The financial situation we find ourselves in is completely untenable. Our entire economy at this point is nothing more than a giant Ponzi scheme. We have flooded the global market with so much cash trying to keep our economy alive that at some point, when the debt is called in, not just ours but many governments are going to find themselves in hot water. You simply can not solve a credit crisis with more credit. it only delays the inevitable and actually makes it worse.

Right now we are stuck in some kind of Wile E. Coyote moment where we have stepped off the cliff and are just waiting for gravity to notice. Our government keeps printing more cash and piling it up beneath us seemingly without realizing that its the weight of that cash that is going to cause the collapse. To make things even worse, our government shoved billions of dollars at large corporations so the corporations could start R&D and production and put people to work, in turn stimulating the economy. Instead of doing that the corporations just stockpiled the cash. Now the corporations have enormous cash reserves with little to no tangible value attached to it. The perfect storm is brewing.

## Records supplied

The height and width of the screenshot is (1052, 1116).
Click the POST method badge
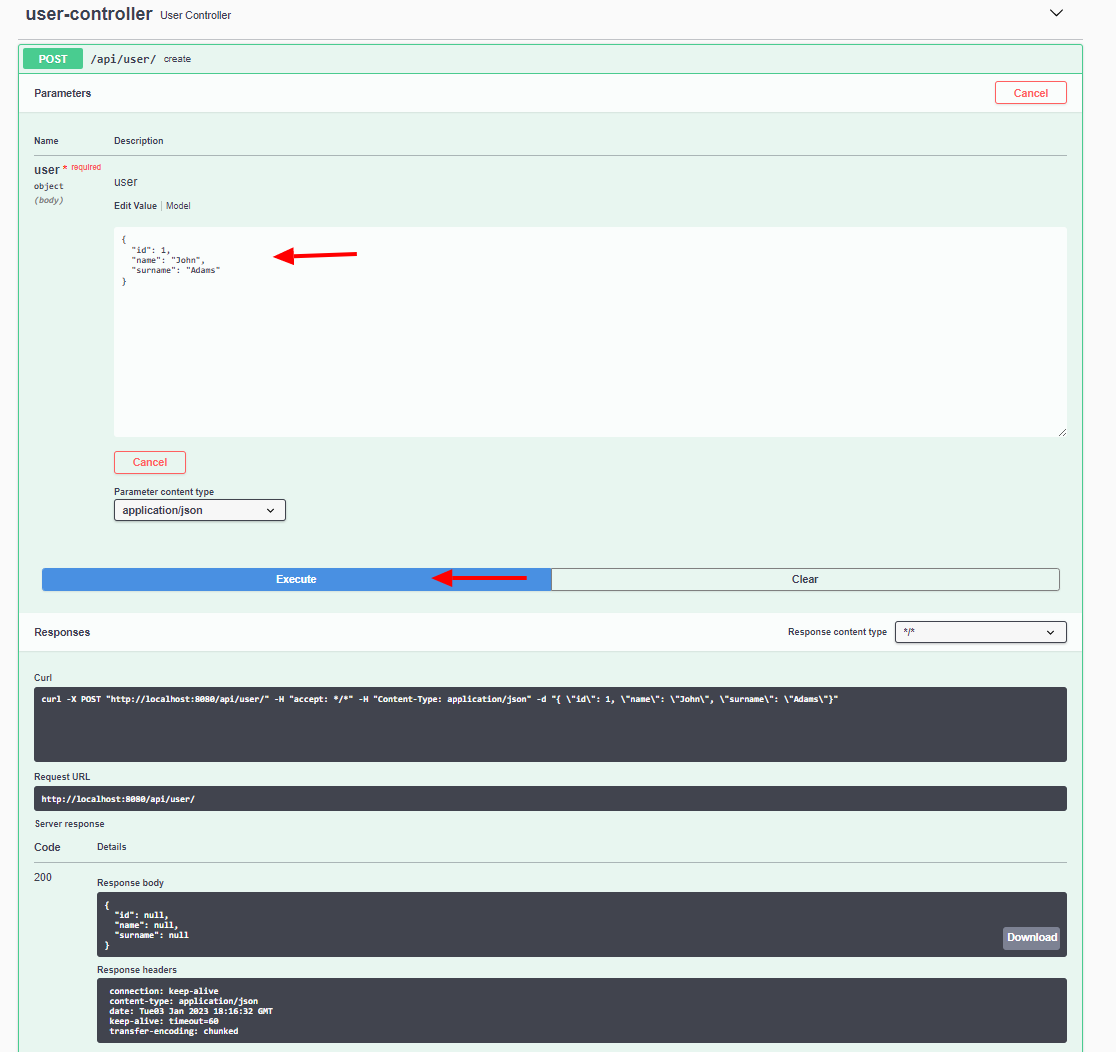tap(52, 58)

---

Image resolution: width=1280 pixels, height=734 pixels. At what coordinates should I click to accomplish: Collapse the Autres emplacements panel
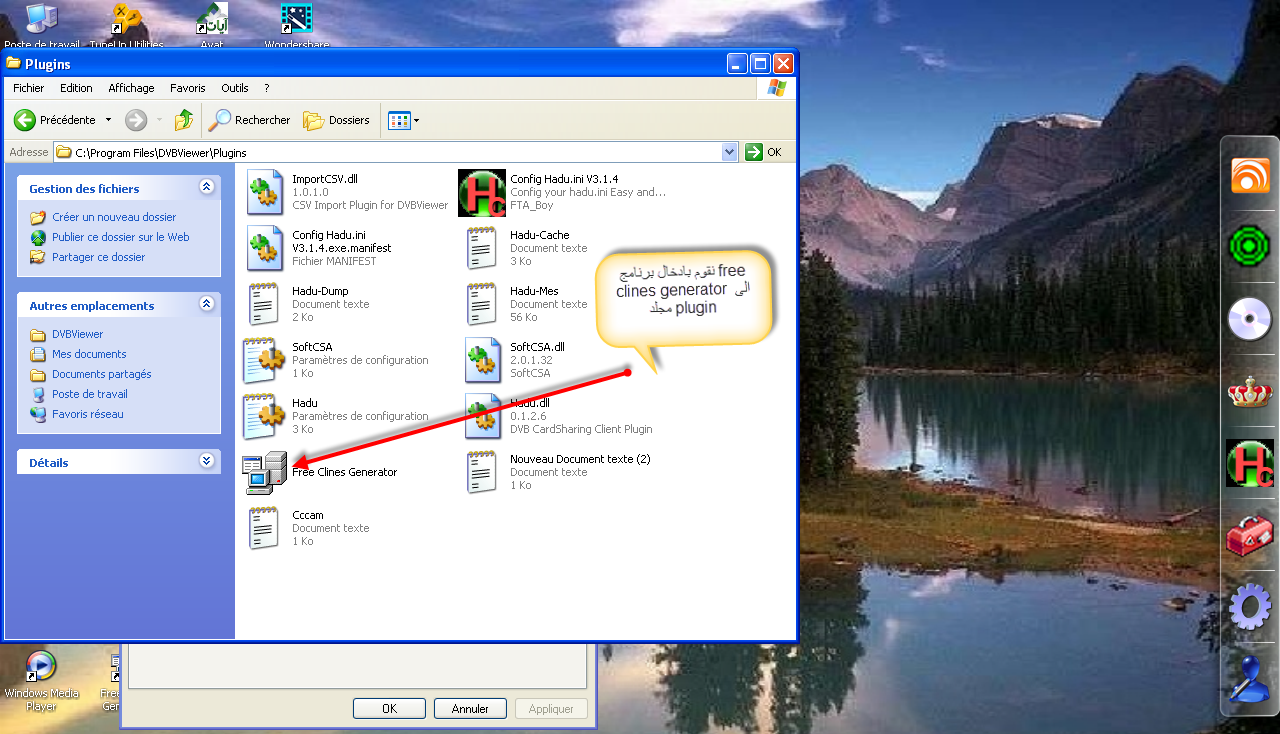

--

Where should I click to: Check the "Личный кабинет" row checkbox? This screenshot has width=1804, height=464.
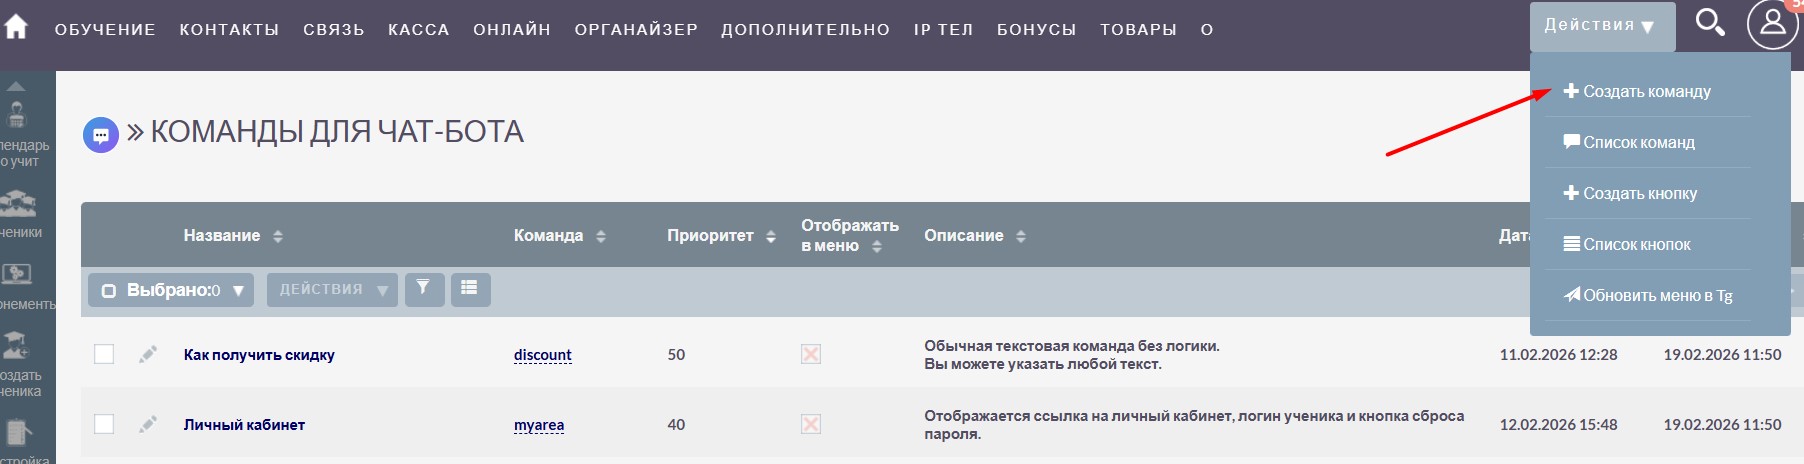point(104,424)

## Given exercise
Translate this sentence from the passage on the economy into Spanish: "The financial situation we find ourselves in is completely untenable."

## Result for this task
La situación financiera en la que nos encontramos es completamente insostenible.